(Stored data)
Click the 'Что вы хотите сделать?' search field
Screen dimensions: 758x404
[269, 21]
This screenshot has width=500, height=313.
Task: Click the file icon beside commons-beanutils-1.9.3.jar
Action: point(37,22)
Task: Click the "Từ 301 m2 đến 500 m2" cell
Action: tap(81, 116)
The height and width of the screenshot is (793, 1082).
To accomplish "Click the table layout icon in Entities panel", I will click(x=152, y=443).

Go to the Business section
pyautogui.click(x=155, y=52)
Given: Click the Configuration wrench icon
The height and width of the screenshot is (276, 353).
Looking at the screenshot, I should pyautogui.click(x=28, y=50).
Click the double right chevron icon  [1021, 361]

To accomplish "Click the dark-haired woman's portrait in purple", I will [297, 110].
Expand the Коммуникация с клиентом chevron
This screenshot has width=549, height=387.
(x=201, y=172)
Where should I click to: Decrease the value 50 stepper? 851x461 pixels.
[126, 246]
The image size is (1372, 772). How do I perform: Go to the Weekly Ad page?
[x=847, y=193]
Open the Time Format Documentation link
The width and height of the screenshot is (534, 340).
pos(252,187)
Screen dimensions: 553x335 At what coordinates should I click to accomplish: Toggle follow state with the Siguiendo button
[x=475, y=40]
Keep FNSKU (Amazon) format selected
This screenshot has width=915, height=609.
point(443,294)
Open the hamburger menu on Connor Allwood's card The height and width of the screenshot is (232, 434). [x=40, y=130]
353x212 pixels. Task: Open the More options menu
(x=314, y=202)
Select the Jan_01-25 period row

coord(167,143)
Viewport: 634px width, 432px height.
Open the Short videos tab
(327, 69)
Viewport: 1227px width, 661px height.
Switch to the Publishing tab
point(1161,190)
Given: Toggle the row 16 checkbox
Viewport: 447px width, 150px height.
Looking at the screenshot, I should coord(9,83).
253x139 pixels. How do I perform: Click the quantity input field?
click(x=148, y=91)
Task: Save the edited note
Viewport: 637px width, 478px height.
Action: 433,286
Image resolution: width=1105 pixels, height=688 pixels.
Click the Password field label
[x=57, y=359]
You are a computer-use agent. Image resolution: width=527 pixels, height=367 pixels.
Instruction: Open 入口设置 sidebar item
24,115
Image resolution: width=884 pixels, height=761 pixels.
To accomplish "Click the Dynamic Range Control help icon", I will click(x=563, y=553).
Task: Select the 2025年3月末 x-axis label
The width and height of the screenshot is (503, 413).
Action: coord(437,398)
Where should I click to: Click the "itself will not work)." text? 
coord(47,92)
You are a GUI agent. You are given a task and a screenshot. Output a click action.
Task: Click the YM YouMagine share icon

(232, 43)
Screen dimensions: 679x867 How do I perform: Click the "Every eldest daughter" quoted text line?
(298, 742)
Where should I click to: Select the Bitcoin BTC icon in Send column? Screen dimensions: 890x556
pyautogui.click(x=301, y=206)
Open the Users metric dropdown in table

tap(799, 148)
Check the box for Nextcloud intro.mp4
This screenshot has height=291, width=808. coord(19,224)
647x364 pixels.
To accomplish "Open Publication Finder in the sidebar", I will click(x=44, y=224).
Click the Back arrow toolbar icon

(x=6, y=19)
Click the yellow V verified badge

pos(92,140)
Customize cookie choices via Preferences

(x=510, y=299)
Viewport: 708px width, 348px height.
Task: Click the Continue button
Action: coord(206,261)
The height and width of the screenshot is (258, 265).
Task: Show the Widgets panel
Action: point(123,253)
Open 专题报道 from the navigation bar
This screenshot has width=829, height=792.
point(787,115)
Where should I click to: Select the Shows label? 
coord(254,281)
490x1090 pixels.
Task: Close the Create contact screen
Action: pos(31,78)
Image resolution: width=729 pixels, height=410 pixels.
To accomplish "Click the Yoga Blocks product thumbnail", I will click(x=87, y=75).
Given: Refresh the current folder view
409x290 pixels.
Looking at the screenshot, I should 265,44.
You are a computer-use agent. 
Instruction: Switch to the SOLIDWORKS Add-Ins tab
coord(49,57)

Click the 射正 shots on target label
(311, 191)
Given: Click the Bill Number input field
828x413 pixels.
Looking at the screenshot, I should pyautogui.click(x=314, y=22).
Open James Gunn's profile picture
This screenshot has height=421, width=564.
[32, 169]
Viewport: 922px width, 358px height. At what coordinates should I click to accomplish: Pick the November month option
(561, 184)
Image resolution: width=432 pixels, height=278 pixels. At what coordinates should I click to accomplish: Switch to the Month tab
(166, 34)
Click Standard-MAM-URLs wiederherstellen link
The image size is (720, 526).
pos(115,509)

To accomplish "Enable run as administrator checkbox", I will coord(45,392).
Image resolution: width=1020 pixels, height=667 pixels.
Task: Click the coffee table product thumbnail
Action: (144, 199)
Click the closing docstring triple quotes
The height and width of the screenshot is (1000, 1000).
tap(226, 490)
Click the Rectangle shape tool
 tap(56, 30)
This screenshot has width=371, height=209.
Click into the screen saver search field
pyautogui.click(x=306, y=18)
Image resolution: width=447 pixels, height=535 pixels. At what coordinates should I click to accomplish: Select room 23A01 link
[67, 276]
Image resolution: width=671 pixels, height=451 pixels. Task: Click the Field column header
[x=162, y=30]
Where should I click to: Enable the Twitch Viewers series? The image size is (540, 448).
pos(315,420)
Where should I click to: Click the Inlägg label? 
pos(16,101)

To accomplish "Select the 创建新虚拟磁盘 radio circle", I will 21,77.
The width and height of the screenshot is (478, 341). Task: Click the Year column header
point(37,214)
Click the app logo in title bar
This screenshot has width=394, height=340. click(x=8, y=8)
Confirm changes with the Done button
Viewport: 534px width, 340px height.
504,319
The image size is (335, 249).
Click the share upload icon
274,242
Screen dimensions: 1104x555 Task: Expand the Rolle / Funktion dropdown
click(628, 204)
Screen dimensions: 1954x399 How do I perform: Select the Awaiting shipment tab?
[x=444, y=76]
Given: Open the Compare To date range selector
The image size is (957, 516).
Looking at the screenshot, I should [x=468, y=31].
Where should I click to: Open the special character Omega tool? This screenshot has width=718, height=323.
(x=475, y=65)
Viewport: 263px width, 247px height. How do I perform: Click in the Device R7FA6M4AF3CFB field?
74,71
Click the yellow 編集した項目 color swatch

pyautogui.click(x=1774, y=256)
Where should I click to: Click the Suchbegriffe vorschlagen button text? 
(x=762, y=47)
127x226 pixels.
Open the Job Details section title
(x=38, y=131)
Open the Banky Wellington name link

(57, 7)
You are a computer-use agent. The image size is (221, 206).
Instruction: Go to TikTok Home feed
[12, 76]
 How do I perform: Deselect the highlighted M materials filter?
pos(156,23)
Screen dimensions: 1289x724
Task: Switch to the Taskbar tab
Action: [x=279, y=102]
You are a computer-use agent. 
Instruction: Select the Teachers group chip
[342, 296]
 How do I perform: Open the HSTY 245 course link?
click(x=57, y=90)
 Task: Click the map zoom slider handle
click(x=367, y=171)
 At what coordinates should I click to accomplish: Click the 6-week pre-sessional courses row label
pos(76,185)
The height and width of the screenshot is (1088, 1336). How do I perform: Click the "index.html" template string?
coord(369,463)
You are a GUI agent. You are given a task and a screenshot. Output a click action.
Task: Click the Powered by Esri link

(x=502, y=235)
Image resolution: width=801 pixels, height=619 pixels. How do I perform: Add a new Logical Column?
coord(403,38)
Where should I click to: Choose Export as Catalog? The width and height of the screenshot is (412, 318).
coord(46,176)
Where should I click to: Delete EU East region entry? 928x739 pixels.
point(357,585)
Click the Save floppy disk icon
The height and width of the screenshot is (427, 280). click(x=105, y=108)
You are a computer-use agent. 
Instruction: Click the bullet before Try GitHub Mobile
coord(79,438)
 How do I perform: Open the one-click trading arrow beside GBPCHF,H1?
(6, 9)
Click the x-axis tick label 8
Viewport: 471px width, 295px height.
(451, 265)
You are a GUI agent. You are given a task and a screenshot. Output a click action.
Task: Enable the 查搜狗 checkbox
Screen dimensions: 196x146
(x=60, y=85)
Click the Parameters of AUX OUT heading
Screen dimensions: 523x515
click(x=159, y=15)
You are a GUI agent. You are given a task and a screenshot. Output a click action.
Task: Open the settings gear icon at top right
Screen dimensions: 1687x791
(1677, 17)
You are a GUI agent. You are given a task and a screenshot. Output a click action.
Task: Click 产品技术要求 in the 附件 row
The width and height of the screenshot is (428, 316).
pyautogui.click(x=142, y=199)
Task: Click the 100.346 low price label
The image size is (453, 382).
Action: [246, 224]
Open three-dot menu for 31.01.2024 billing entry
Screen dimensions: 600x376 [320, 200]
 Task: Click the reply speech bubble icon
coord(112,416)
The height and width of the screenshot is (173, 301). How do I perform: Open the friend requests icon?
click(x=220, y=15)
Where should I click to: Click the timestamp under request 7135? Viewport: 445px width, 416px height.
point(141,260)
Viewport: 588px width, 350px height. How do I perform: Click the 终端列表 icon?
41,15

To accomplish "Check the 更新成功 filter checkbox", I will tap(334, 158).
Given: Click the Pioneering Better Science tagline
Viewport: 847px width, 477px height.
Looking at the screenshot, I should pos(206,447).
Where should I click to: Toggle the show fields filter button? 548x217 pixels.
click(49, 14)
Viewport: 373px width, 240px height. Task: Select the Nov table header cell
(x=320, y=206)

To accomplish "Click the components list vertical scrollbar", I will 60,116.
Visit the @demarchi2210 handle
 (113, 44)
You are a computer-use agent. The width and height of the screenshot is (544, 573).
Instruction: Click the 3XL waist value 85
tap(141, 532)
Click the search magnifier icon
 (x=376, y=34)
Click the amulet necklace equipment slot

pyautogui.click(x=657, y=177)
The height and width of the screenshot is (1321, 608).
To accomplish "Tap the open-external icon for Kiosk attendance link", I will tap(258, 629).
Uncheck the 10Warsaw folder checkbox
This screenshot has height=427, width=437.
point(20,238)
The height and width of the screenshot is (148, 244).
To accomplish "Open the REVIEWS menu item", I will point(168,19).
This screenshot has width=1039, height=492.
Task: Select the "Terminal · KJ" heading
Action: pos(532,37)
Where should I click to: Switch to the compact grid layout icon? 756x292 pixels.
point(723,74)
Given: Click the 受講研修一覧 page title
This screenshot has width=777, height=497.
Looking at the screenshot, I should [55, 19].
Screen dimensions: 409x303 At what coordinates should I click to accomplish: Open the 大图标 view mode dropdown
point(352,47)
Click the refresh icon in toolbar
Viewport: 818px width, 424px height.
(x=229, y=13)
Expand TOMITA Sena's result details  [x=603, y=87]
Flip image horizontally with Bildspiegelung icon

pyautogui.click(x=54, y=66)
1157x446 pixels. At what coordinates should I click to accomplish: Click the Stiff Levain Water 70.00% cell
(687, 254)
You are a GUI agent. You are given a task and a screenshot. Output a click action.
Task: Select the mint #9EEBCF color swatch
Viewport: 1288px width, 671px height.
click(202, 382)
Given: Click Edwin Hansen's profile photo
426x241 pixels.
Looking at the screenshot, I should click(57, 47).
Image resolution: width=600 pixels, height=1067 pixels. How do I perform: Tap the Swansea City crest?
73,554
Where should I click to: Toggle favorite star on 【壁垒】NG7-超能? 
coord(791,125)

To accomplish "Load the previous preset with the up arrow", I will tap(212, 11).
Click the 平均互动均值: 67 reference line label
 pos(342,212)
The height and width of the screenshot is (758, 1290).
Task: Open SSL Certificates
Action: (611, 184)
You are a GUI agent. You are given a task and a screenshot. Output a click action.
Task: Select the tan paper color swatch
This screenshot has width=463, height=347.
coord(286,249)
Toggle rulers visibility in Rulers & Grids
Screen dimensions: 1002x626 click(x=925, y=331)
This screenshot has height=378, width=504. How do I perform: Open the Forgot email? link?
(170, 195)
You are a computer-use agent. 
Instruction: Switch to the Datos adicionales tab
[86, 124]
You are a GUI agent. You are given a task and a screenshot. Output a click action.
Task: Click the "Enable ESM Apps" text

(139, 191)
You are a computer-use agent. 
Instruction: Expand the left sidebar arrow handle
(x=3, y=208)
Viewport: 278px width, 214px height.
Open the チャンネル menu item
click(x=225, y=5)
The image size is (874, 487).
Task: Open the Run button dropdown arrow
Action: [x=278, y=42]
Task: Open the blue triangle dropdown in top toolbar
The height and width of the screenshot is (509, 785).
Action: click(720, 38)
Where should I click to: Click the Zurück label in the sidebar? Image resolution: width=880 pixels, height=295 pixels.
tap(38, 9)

To do - In the data above, copy every line where the string "right" appears.

Solved exercise -
Click the double right chevron icon  [1021, 361]
Task: Open the settings gear icon at top right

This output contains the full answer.